Um facto é uma evidência, um acontecimento, uma inevitabilidade, um dado com que temos que contar e que não se apaga ou contorna. Por exemplo, hoje está a chover. Nada a fazer. Chove mesmo. Ainda que não se queira. Chove. Outro exemplo, há um concurso na SIC com concorrentes obesos que dançam. Factos. São obesos. Também dançam relativamente bem, tanto quanto julgo saber. Dois factos. Obesos que dançam com desenvoltura. O facto de dançarem em bom nível não permite evitar a evidência da obesidade. Que está à vista de toda a gente que se disponha a ver o “show”.
Por outro lado, é possível criar os chamados factos falsos. Mas chamar-lhes factos não é logicamente correto. Antes são não fenómenos ou não acontecimentos ainda que possam produzir factos. Por exemplo, uma intriga. Uma intriga, que em si mesma é um facto porque existe, consiste na construção de um cenário fictício, de uma mentira. O objetivo é atribuir a autoria de um ato ou uma qualidade pessoal a alguém com o objetivo de prejudicar moral ou materialmente o visado. Um cenário de uma intriga pode (e deve) ser negado. Com efeito, a negação de um não facto é uma atitude lógica e conforme.
Mas também a negação de um facto que é facto pode ter toda a lógica. Quanto mais não seja a lógica da conveniência ou do alívio. A questão está em não perder a noção do que é verdade. Quando se perde, entra-se em “denial”. Se um vizinho nos pergunta como temos passado, o melhor é mentir se não temos passado bem. Por norma os vizinhos não são nossos amigos e só se dirigem a nós por educação dada a inevitabilidade de se cruzarem connosco com alguma frequência.
Entra-se em “denial” quando, em virtude de um determinado acontecimento, se faz uma representação desconforme com a realidade e depois se atua em conformidade com isso. De tal modo que aquilo que não era passa a ser. Esta atitude de negação das coisas é voluntária e consciente, não tendo como objetivo principal afetar terceiros, ainda que isso muitas vezes venha a suceder. É antes de mais nada um dealing da pessoa consigo própria. Tem a ver com a necessidade de alívio ou com a prevenção de situações de frustração ou stress.

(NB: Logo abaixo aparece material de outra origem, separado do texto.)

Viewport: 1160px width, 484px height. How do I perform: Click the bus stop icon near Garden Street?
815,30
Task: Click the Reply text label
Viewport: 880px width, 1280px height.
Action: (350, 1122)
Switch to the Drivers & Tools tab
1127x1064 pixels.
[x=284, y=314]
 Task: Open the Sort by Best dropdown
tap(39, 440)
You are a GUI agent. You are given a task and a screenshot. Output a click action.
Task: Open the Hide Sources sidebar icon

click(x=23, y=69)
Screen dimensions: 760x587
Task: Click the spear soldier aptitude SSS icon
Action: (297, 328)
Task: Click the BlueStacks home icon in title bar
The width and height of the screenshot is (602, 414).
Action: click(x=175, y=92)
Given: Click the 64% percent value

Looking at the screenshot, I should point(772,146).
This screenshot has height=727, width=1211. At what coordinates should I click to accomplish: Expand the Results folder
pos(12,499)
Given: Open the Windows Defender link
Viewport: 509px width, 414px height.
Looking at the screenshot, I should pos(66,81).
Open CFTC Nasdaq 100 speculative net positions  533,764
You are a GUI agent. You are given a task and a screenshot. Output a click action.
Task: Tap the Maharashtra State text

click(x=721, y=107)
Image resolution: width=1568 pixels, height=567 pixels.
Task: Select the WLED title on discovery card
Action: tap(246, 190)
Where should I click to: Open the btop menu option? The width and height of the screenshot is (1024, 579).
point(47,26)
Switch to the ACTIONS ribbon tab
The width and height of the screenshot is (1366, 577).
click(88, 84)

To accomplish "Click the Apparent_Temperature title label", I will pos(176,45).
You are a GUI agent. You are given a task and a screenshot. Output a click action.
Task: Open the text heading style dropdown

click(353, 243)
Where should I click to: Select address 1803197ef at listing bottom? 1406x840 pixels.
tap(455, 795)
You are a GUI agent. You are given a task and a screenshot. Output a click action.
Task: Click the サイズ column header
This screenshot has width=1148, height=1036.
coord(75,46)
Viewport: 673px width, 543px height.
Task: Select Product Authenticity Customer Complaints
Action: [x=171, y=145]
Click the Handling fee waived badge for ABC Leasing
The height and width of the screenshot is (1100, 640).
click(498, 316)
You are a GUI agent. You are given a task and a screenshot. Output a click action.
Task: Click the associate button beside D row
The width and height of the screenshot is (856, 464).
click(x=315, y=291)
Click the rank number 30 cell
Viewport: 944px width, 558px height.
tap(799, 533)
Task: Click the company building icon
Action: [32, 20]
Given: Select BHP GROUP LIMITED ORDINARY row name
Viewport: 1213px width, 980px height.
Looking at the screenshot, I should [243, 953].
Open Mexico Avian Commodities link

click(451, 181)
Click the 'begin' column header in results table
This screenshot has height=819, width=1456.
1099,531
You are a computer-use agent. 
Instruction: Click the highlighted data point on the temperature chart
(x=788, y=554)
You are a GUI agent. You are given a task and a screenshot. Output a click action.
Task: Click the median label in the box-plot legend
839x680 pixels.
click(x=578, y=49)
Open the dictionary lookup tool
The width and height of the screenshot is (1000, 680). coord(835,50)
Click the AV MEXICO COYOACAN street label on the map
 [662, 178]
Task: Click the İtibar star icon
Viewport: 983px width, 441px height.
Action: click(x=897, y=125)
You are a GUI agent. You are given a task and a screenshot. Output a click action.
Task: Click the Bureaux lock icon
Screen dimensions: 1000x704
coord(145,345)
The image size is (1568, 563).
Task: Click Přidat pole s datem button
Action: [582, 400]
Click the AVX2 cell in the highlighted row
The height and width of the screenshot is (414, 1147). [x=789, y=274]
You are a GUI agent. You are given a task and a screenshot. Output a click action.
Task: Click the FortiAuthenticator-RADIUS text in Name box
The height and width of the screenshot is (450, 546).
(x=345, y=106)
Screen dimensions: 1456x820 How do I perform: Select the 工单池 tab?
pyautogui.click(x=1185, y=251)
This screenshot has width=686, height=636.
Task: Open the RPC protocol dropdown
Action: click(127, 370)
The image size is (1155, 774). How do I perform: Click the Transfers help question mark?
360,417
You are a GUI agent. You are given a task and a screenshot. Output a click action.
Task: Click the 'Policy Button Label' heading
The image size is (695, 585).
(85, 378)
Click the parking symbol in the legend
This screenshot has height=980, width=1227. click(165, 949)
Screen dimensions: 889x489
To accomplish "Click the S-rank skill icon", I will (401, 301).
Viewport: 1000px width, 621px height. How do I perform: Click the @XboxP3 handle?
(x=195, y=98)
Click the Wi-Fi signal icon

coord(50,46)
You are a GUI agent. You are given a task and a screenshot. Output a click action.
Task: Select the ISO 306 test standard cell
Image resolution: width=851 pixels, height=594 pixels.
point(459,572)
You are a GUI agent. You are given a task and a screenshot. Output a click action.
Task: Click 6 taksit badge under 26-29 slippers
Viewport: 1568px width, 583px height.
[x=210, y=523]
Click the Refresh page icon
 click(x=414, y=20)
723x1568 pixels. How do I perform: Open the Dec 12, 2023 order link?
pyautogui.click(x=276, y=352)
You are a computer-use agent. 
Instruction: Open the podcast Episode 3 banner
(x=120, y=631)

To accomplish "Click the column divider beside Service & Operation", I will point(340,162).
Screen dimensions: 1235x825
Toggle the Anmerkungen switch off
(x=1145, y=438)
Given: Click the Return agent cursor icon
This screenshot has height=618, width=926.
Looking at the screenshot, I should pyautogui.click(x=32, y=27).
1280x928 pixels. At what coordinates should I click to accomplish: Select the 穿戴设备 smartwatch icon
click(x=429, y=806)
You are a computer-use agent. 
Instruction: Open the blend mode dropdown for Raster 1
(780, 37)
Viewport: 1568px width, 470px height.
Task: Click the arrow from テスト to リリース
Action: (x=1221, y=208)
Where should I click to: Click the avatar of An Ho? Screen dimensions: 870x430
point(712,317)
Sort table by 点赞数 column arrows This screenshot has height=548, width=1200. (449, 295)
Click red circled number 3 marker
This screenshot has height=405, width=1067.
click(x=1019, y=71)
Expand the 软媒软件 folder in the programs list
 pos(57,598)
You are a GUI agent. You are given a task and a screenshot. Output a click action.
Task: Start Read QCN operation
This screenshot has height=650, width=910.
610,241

É claro que o procedimento de contornar mentalmente a realidade como se fosse possível não bater de frente com ela tem consequências. Desde logo, o individuo não atua sobre o foco do problema, uma vez que teimará em não lhe querer atribuir autonomia. Acresce a isto que tenderá ainda a insistir na atitude contrária à que seria recomendável. Os gordos sem esperanças não se verão assim tão gordos e continuarão a ingerir calorias a mais sentados numa poltrona. As pessoas deixadas porque o amor acabou exigirão explicações do outro. Um casaco de boa marca será comprado na “Loja das Meias” por quem já não tem nível de vida para isso. Em fevereiro já haverá gente na praia. Os Mercedes e os BMW continuarão a ser muito apreciados. A solidão não existe. E os velhos não pertencem ao mundo de cá.